Codementor Events

Matplotlib: An Introduction To Its Object Oriented Interface

Published May 19, 2019

Go to the profile of Kapil Mathur

Kapil Mathur

Mar 5

I write applications for embedded platforms. One of my applications is deployed in a network where it receives the data from several network nodes and processes them. Timing is important here. My application should be able to process the data from all the nodes in specified amount of time. This is a hard constraint. I rely on matplotlib along with pandas to visualise/analyse the time profiling information for each network packet received.

Above graph is histogram plot for the processing time of each received packet. This is generated using matplotlib. There were almost 2,00,000 data points for this experiment. This graph tells me several important things. It tells me that most of the time a network packet is processed within 30 ms of its arrival. It also tells me that there are two peaks, one at 10 ms and other at around 20 ms. You can see visualisation is important here and matplotlib does the job nicely.

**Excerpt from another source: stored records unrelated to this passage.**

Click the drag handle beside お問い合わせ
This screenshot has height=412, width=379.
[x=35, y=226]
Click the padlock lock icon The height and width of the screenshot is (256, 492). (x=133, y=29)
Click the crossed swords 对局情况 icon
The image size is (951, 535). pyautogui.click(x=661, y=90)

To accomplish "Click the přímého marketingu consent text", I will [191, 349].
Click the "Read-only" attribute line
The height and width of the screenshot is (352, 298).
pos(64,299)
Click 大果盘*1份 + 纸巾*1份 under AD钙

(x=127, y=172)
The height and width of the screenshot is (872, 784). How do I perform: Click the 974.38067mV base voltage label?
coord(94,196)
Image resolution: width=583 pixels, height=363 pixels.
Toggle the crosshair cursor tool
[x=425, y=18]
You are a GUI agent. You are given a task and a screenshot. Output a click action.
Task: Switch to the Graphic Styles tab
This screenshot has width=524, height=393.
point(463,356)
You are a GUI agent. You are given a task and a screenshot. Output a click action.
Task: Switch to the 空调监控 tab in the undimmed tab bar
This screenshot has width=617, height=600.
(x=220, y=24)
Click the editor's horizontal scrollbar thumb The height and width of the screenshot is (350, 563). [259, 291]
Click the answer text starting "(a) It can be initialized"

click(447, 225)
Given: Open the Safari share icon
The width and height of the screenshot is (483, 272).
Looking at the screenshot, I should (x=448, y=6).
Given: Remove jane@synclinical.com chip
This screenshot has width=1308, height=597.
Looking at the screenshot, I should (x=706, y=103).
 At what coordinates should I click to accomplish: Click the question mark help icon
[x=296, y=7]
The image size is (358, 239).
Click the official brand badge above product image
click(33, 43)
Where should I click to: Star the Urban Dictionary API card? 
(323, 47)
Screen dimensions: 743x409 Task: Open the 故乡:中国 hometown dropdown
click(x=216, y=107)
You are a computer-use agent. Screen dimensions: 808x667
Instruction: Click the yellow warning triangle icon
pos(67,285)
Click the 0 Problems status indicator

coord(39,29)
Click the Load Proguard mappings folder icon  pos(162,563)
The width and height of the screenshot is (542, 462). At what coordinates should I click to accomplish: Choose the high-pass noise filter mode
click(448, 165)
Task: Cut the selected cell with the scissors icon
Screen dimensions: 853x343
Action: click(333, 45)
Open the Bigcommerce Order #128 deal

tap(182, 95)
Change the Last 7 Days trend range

matplotlib is vast. It is a very useful plotting tool but sometimes it can be confusing. I got confused when I first started using it. matplotlib provides two different interfaces for plotting and we can use any of the two to achieve the results. This was the primary cause of my confusion. Whenever I searched the web for any help, I found at-least two different ways of doing it. It was then I decided to dig a little deeper into its interfaces and this tutorial is a result of that.

The focus of this tutorial is narrow —  To understand the “Object Oriented Interface”. We will not start with a large dataset. Doing that would shift the focus to the dataset itself rather then the matplotlib objects. Most of the time we will be working on very simple data, as simple as a list of numbers. In the end we will work on a larger dataset to see how matplotlib can be used in the analysis of a larger dataset.

Matplotlib Interfaces

matplotlib provide two interfaces for plotting

  • MATLAB style plotting using pyplot
  • Object Oriented Interface

After my study of matplotlib I decided to use its “Object Oriented Interface”. I find it easier to use. Every figure is divided into some objects and the object hierarchy is clear. We work on objects to achieve the results. So I will be focusing on the object oriented interface in this tutorial. Some pyplot functionalities will also be used wherever it is convenient to use them.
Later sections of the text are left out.